Javonya Valcourt

Personal information
- Born: 6 December 2004 (age 21)

Sport
- Sport: Athletics

Achievements and titles
- Personal best(s): 400m: 50.68 (Gainesville, 2025)

Medal record
Women's athletics
Representing Bahamas
NACAC Championships
| Silver medal – second place | 2025 Freeport | 4x400m Mixed |
CARIFTA Games Junior (U20)
| Silver medal – second place | 2023 Nassau | 400 m |

= Javonya Valcourt =

Bahamian sprinter (born 2004)

Javonya Valcourt (born 6 December 2004) is a Bahamian sprinter who primarily competes over 400 metres. She represented The Bahamas at the 2024 Olympic Games and the 2025 World Championships.

==Career==
She studied at Queen's College before attending Montverde Academy in Montverde, Florida, and then majoring in Information Science at University of Tennessee. She competed at the 2022 World Athletics U20 Championships, in the 400 metres and the 4 × 100 metres relay, without qualifying for the final in either event.

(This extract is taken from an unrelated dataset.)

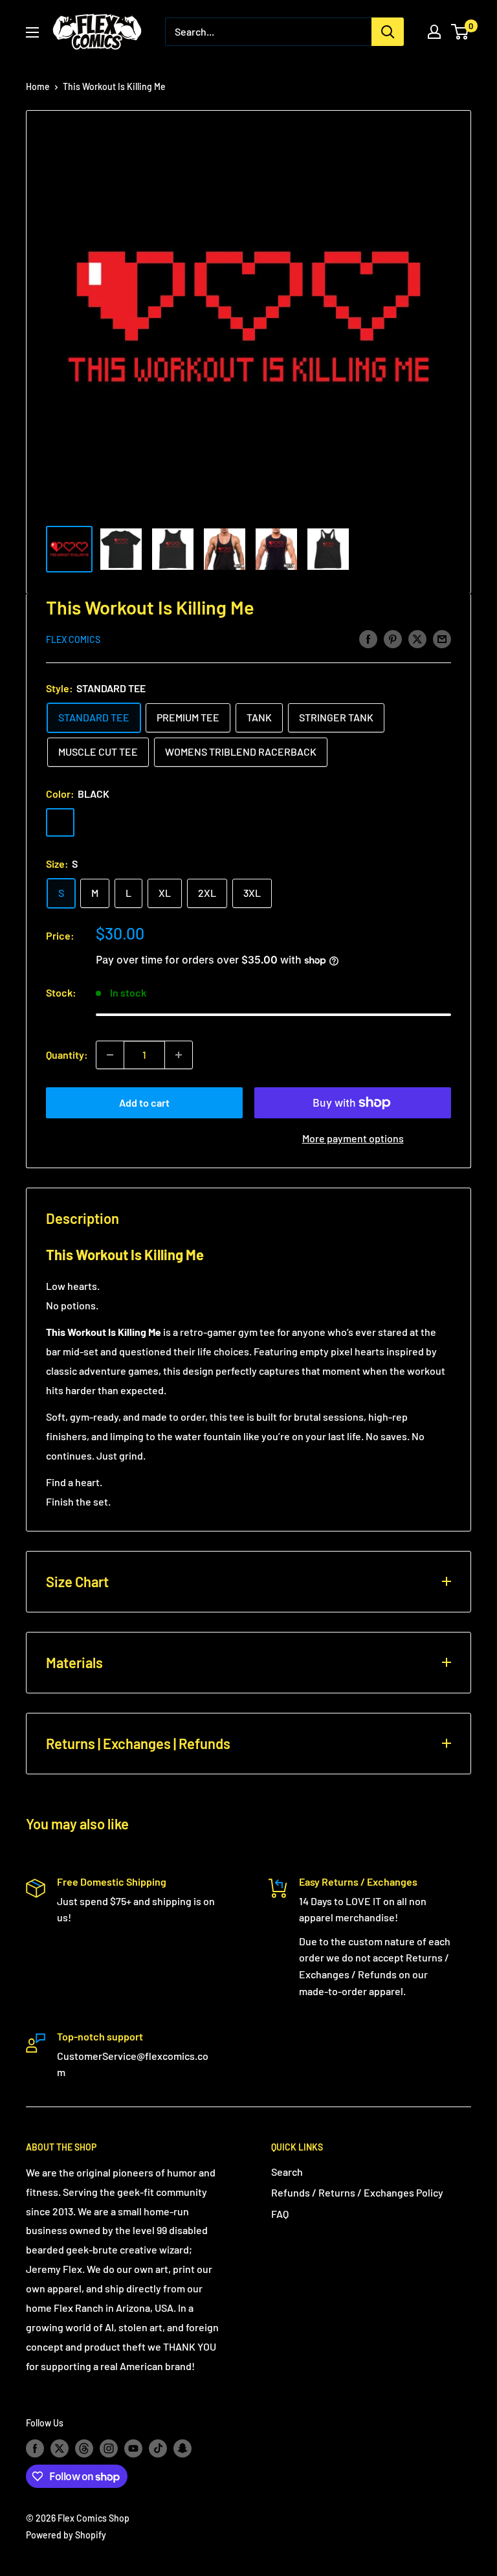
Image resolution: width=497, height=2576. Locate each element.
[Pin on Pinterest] (393, 638)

Whilst a freshman at Tennessee, Valcourt was also a silver medalist over 400 metres at the 2023 CARIFTA Games in Nassau, The Bahamas, finishing behind Jamaica's Rickiann Russell in a time of 52.12.

Valcourt set a new personal best for the 400 metres, running 51.69 seconds in April 2024 for Tennesse. She was a semi-finalist in the 400 metres at the 2024 NCAA Division I Outdoor Track and Field Championships, in June 2024 in Eugene, Oregon. She competed in the mixed 4 x 400 metres relay at the 2024 Olympic Games in Paris, France.

Valcourt set a new personal best for the 400 metres, running 50.86 seconds in April 2025 competing for Tennessee. She was a semi-finalist at the 2025 NCAA Championships, in June 2025, in the 400 metres. She was a gold medalist at the 2025 NACAC Championships in Freeport, The Bahamas in the mixed 4x400 metres relay. The following month, she competed at the 2025 World Athletics Championships in Tokyo, Japan, in the women's 400 metres, placing seventh in her heat in 52.00 which was won by Sydney McLaughlin-Levrone.